For HSEβ, the half-sphere containing the Cβ atom is then defined as upper and the other as down half-spheres and the numbers of Cα atoms enclosed in these two half-spheres were named as HSEβ-up and HSEβ-down, respectively. An illustration for HSE is given in Fig. 1. For HSEα, the half-sphere perpendicular to the sum of i − 1 − i and i + 1 − i vectors is HSEα-up and another one is HSEα-down. The main difference between HSEβ and HSEα is that calculating the second does not require the position of Cβ which is hard to determine for some cases. It was shown in [42] that HSEα is a better measurement for solvent exposure than CN, ASA and even HSEβ. However, the use of HSEα and HSEβ simultaneously has shown to be complementary [43, 44].

Fig. 1
figure 1

An illustration of half-sphere exposure of amino acid

Lysine residue description

Lysine residue (sumoylated or non-sumoylated) is described by a segment of 31 amino acids (15 upstream and 15 downstream) as done by previous studies [45,46,47,48,49,50,51]. If a lysine residue is present in any terminus of a protein sequence and if the segment of 31 residues is not possible then we adjusted the segment by employing mirror of amino acids [45]. Suppose lysine residue site is denoted by K then a segment of 31 amino acids will be given as S = {A−15, A−14, …, A−1, L, A1, …, A14, A15}. Therefore, a lysine K consists of 31 HSE features and it is characterized by the 124-dimensional feature vector. The high dimensionality can be further reduced by feature selection techniques [52,53,54].

Model training

The model was trained using a decision tree-based classifier. Despite its simplicity, the decision tree classifier has the advantage of allowing easy interpretation of the underlying model, which can facilitate discovery of biologically meaningful patterns captured by the model. To get an accurate measure of performance we have used a repeated cross-validation approach. There are three cross-validation methods, i.e., independent dataset test, sub-sampling (or K-fold cross-validation) test, and jackknife test, often used to evaluate the anticipated success rate of a predictor. Among the three methods, however, the jackknife test is deemed the least arbitrary and most objective one and hence has been widely recognized and increasingly adopted by investigators to examine the quality of various predictors [55,56,57,58,59]. In the jackknife test, each sequence in the training dataset is in turn singled out as an independent test sample and all the rule-parameters are calculated without including the one being identified. Though Jackknife test is the most effective, due to its computational expense we have adopted the K-fold test which is an alternative evaluation method and has been widely used in many protein-related problems [33, 60,61,62]. Briefly, in K-fold the dataset was partitioned into k approximately equally-sized folds (in this case either 6, 8 or 10) [63]. In turn, each of the subsets was set aside and used for validation of the model trained on the remaining k-1 folds. To train the predictor, we used the Python implementation of decision trees. The quality of a split was measured with Gini impurity and “best” was selected as the strategy for choosing the split at each node. Moreover, only two samples were required for splitting an internal node.

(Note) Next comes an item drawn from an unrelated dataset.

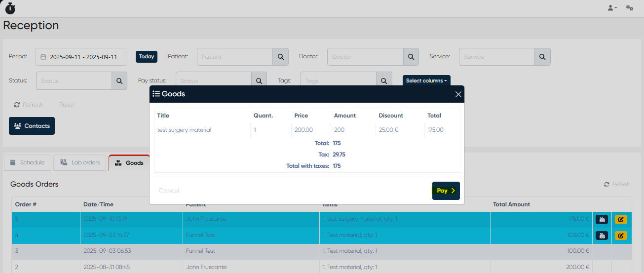Image resolution: width=644 pixels, height=273 pixels.
Task: Click the Tags search magnifier icon
Action: coord(384,80)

Evaluation of model performance

According to established evaluation framework, we define the number of instances where sumoylated sites were predicted, either correctly or incorrectly as true positives (TP) or false positives (FP) respectively. Similarly, for non-sumoylated sites, counts of correct or incorrect predictions are defined as false negatives (FN) or true negatives (TN). Then sensitivity (also known as true positive rate) is a proportion of correctly predicted sumoylated sites among all real sites:

$$ Sens=\frac{TP}{FN+ TP} $$
(1)

and specificity is a proportion of all correctly predicted non-sumoylated sites among all negative predictions:

$$ Spec=\frac{TN}{FP+ TN} $$
(2)

The other two performance metrics are accuracy and Matthew’s correlation coefficient which are defined according to the following formulae:

$$ Accuracy=\frac{TN+ TP}{TN+ FN+ TP+ FP} $$
(3)
$$ MCC=\frac{\left( TP\times TN\right)-\left( FP\times FN\right)}{\sqrt{\left( TN+ FP\right)\times \left( TP+ FN\right)\times \left( TP+ FP\right)\times \left( TN+ FN\right)}} $$
(4)

The last evaluation metric used was the area under receiver-operator characteristic (ROC) curve. The curve is computed by considering how the trade-off between sensitivity and false positive rate changes at a range of different cut-offs of class prediction probability (M) returned by a given classifier. Here, the false positive rate is defined as follows:

$$ FPR=\frac{FP}{TN+ FP} $$
(5)

And, finally, given these definitions the area under (AUC) the ROC curve is described as follows:

$$ AUC(M)={\int}_{\infty}^{-\infty } Sens(M)\times \left(-{FPR}^{\prime }(M)\right)\ dM $$
(6)

To verify that the performance of the classifier is robust, ROC-AUC measures were averaged across all cross-validation folds with the same fold number, and the resulting average curves, AUC values and their standard deviations are shown in Fig. 2. We also report the performance of the most recently released alternative method called pSumo-CD. The comparison was done by annotating all proteins in our dataset using the pSumo-CD web server. The resulting annotations were processed in an identical way to those of our method and the same set of four performance metrics were computed.

Fig. 2
figure 2

Receiver operating characteristic curves of HseSUMO performance. Three panels show results for 6-fold (a), 8-fold (b), and 10-fold (c) evaluation schemes

Results and discussion

The results of our evaluation are shown in Table 1, which showed that our method was able to outperform pSumo-CD on according to all metrics with exception of specificity. However, we note that there is a trade-off between the sensitivity and specificity measures, which can be realized by altering a threshold of the classifier at which a particular prediction is made. Notably, the sensitivity of pSUMO-CD is considerably lower, and more robust measures like accuracy (16.7% higher) and Matthew’s correlation coefficient (0.296 higher) are considerably better for our method. The difference between performances achieved for different k-folds validation schemes was also relatively small, indicating that over-fitting is likely to be relatively low. We also would like to point out that as pSumo-CD is, in essence, a machine learning method it will inherently have better performance on the samples from the original dataset used to train its model. Although from the description of the method we were able to deduce that there might be an overlap between our evaluation dataset and training dataset of pSumo-CD, not enough information was provided to allow us to identify and exclude these samples. Therefore, for this reason, the evaluation is likely to be biased in favor of pSumo-CD.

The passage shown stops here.